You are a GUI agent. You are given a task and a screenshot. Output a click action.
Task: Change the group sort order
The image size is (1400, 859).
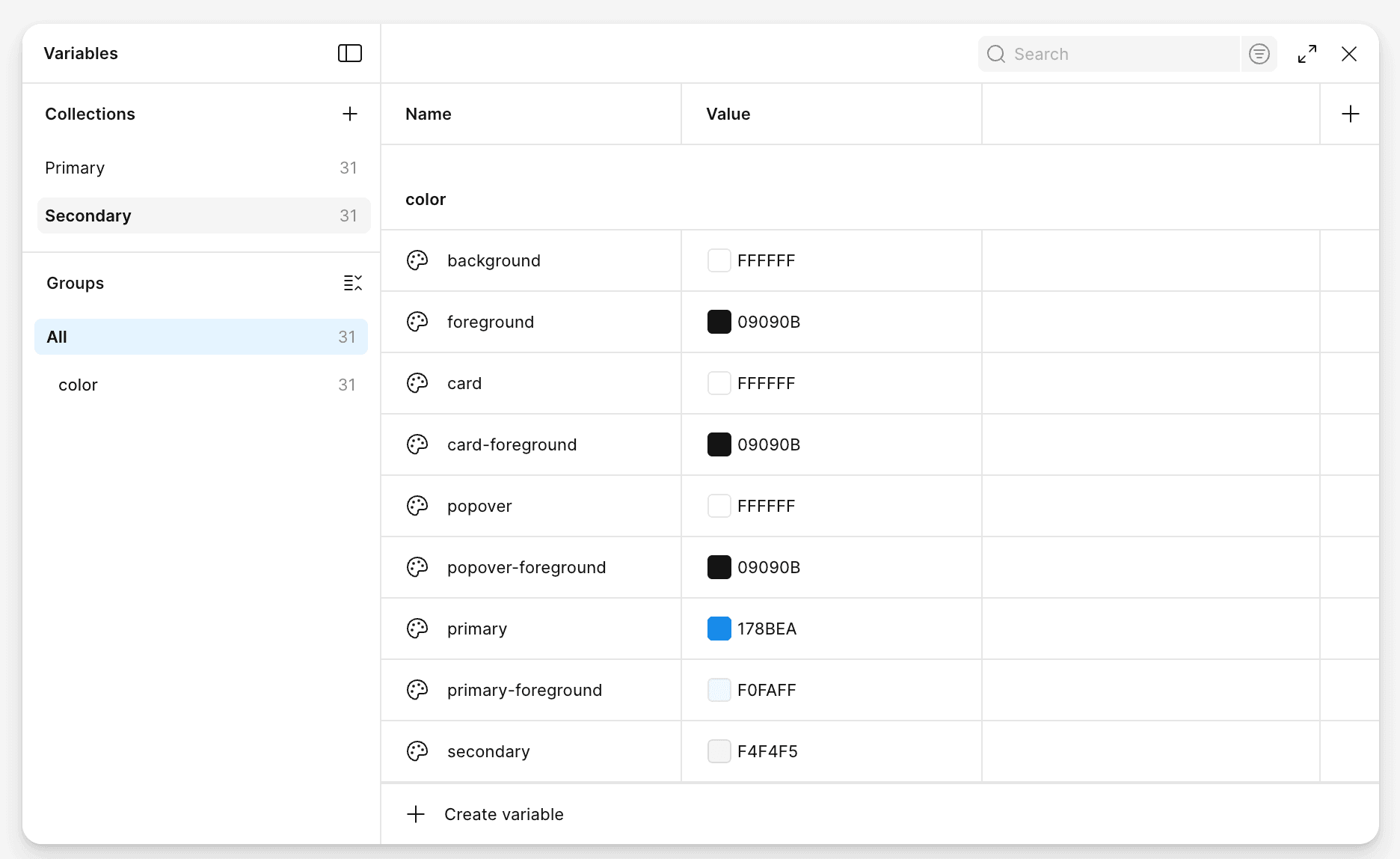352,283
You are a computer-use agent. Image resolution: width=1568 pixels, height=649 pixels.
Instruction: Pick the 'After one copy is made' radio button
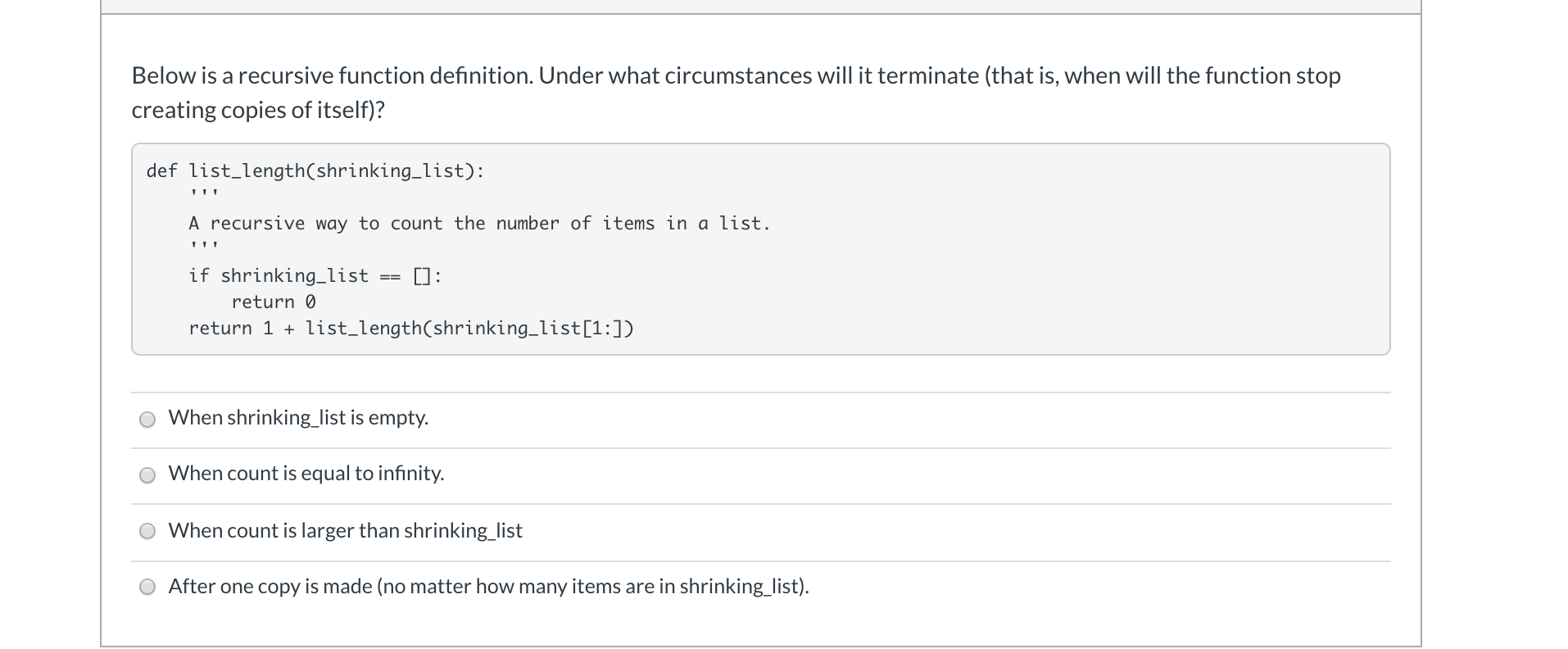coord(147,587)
...
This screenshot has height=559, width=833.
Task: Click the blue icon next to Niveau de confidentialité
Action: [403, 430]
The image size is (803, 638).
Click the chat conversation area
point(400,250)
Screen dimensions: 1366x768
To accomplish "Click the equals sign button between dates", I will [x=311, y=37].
---
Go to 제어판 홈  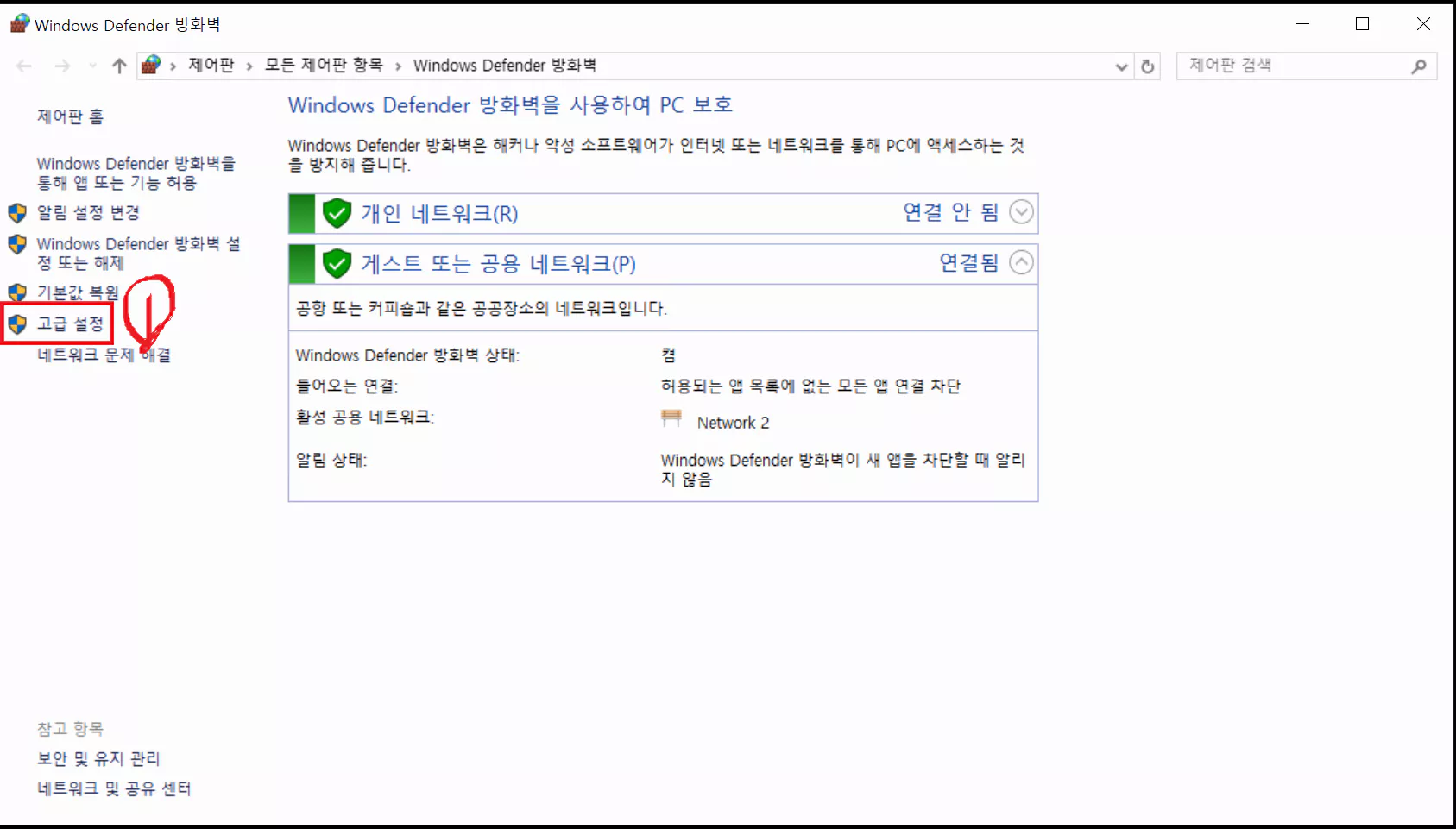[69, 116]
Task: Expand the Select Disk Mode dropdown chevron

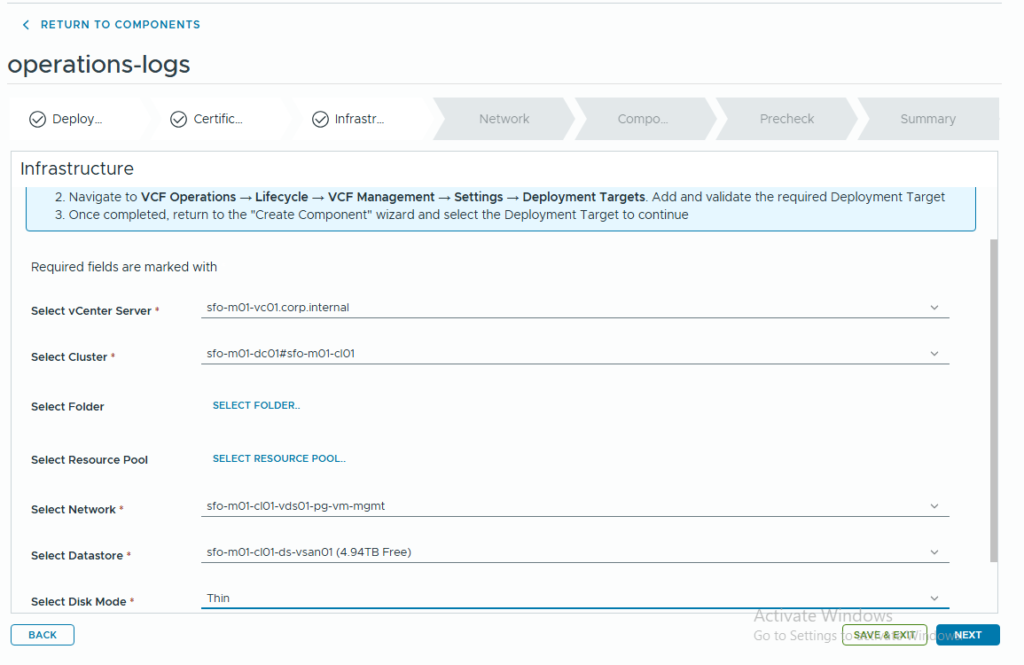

=== Что нужно сделать ===
Перепишите строки, начиная со строки с "You are a GUI" и заканчивая строкой с "coord(147,587)" включительно, переименовав "radio button" в "checkbox" и не меняя больше ничего. Картинки в ответ не включайте.

=== Результат ниже ===
You are a GUI agent. You are given a task and a screenshot. Output a click action.
Task: Change the group sort order
The image size is (1400, 859).
352,283
You are a computer-use agent. Image resolution: width=1568 pixels, height=649 pixels.
Instruction: Pick the 'After one copy is made' checkbox
coord(147,587)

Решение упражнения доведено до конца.